Tidaklah cukup hanya menghancurkan Hamas dan membersihkan Gaza. Israel harus mengendalikan daerah kantong ini dari dalam, meninggalkan pasukan yang signifikan di sana untuk menjaga ketertiban. Hal ini akan sangat membatasi sumber dayanya di bidang lain.

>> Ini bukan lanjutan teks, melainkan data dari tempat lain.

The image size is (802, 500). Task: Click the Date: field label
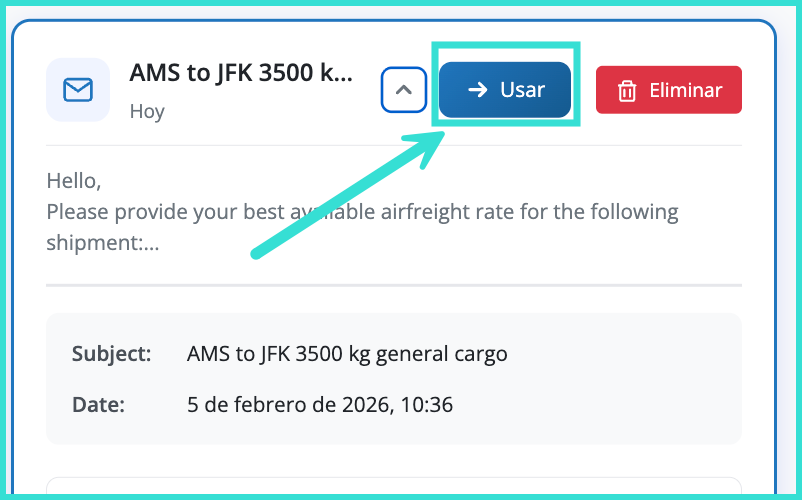[x=98, y=405]
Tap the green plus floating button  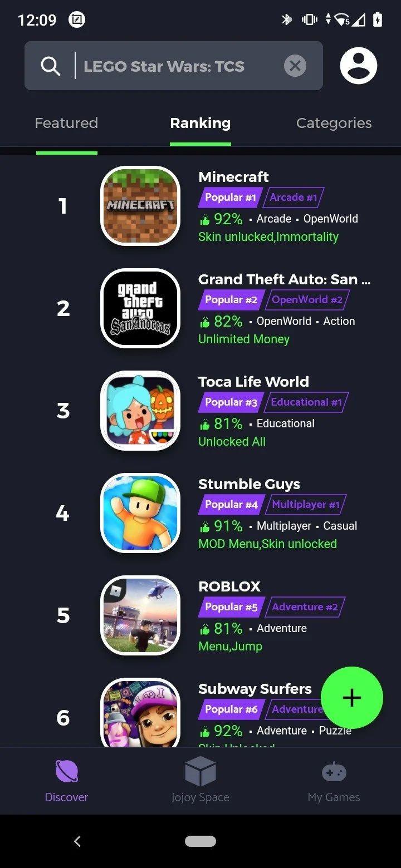[352, 698]
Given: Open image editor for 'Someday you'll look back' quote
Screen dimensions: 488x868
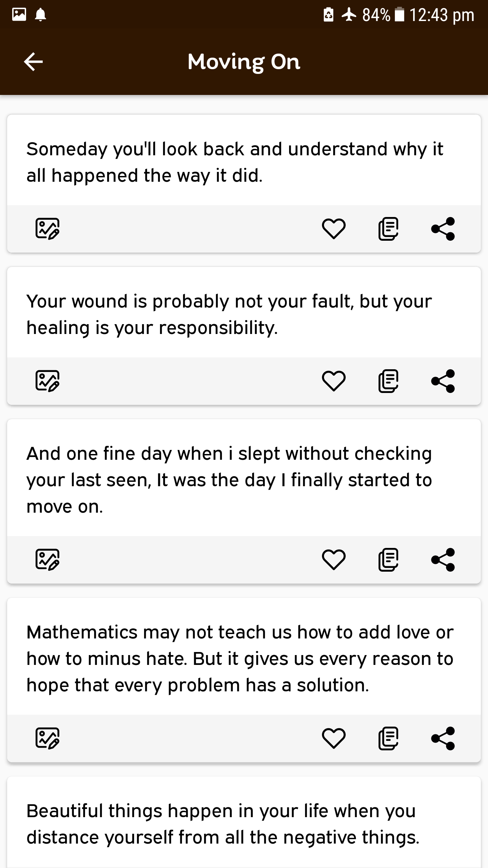Looking at the screenshot, I should click(x=47, y=229).
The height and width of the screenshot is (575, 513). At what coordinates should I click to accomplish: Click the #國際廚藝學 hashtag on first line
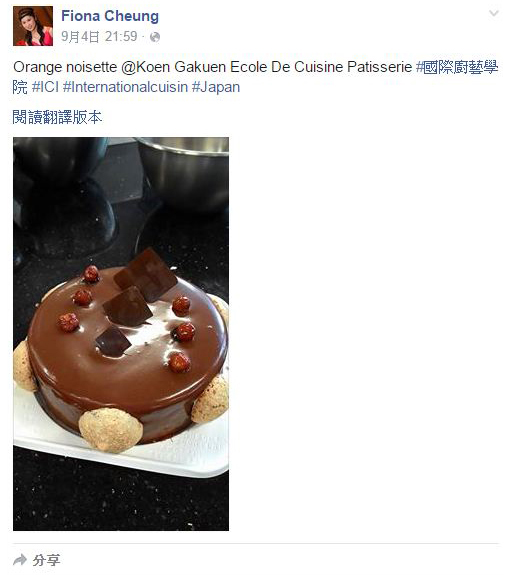[x=457, y=67]
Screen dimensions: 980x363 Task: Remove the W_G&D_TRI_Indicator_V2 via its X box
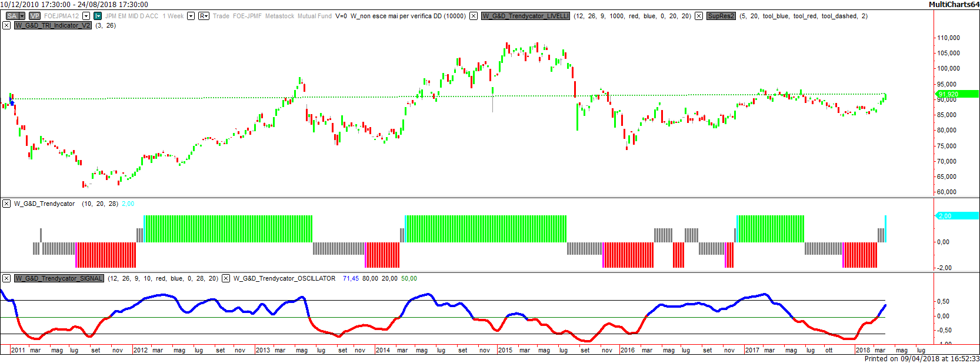point(6,25)

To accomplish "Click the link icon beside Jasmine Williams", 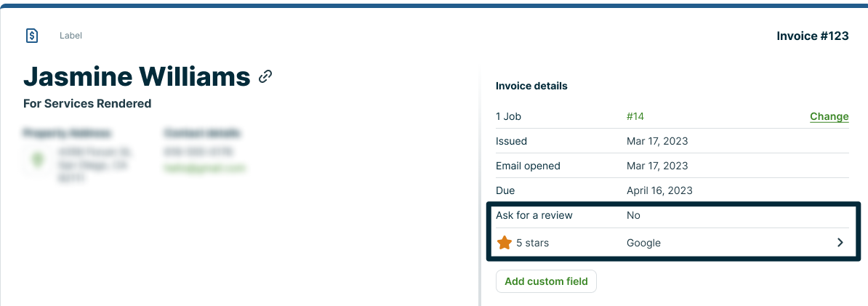I will (x=266, y=76).
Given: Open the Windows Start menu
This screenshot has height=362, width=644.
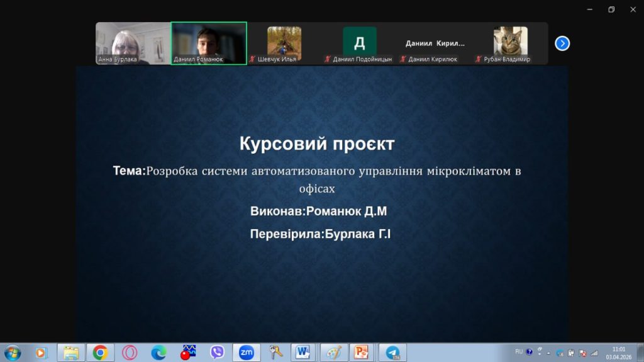Looking at the screenshot, I should point(13,353).
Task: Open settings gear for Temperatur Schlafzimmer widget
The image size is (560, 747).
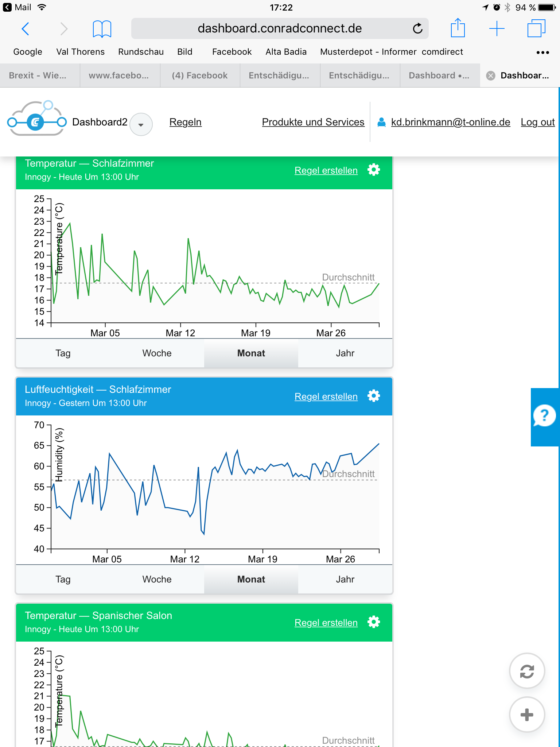Action: [x=374, y=170]
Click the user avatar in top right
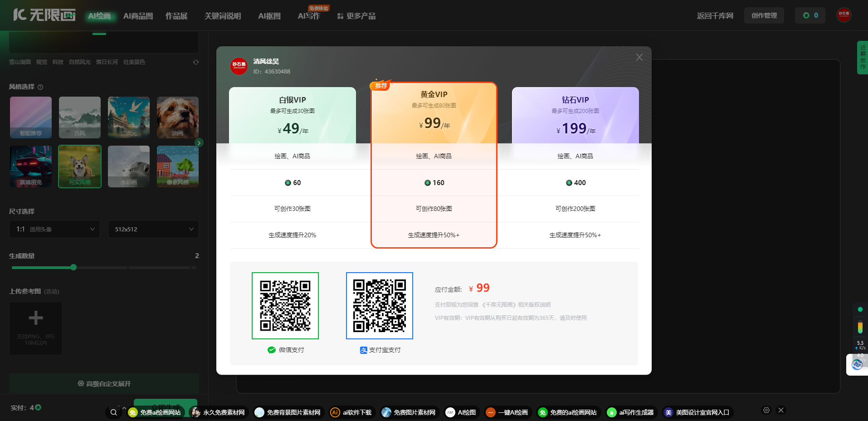Viewport: 868px width, 421px height. click(x=843, y=15)
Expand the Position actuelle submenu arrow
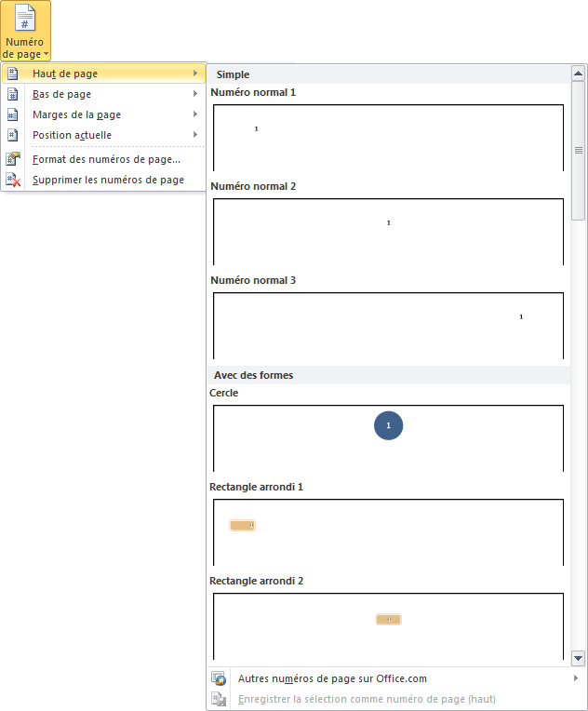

Perang Israel dengan Gaza menunjukkan bahwa tidak ada senjata ajaib, dan bahkan pasukan yang paling berteknologi maju pun tidak mampu dengan cepat mengalahkan musuh yang jauh lebih lemah dengan risiko paling kecil terhadap warga sipil dan kehancuran minimal. Musuh masuk ke wilayah yang sangat terbatas dan tanpa dukungan militer besar-besaran dari luar. Dalam kondisi perkotaan, bahkan tentara yang dipromosikan secara besar-besaran terpaksa menghapus blok demi blok dari udara dan melakukan pertempuran jalanan yang berkepanjangan.
Namun bukan berarti Anda tidak berusaha untuk mendapatkan yang terbaik. Lebih baik menjadi pionir dalam pengalaman peperangan perkotaan modern daripada sekadar mengikuti pengalaman orang lain. Meskipun sebagian besar mitos tentang tentara Israel telah dihilangkan, kemampuan mobilisasi tidak dapat dihilangkan dari IDF.
Dalam kasus Hizbullah, permasalahannya akan jauh lebih rumit, dan kecil kemungkinannya IDF harus mengandalkan pemberantasan kelompok ini dengan cara militer. Hizbullah memiliki potensi rudal dan personel yang jauh lebih banyak dibandingkan Hamas. Pada tahun 2018, kelompok tersebut mengumumkan kehadiran 150 ribu rudal dari berbagai jarak. Sekarang dia berbicara tentang 250 ribu rudal. Kekuatannya, menurut pemimpin Hizbullah Hassan Nasrallah sendiri, adalah 110 ribu (tampaknya, dengan mempertimbangkan kemampuan mobilisasi).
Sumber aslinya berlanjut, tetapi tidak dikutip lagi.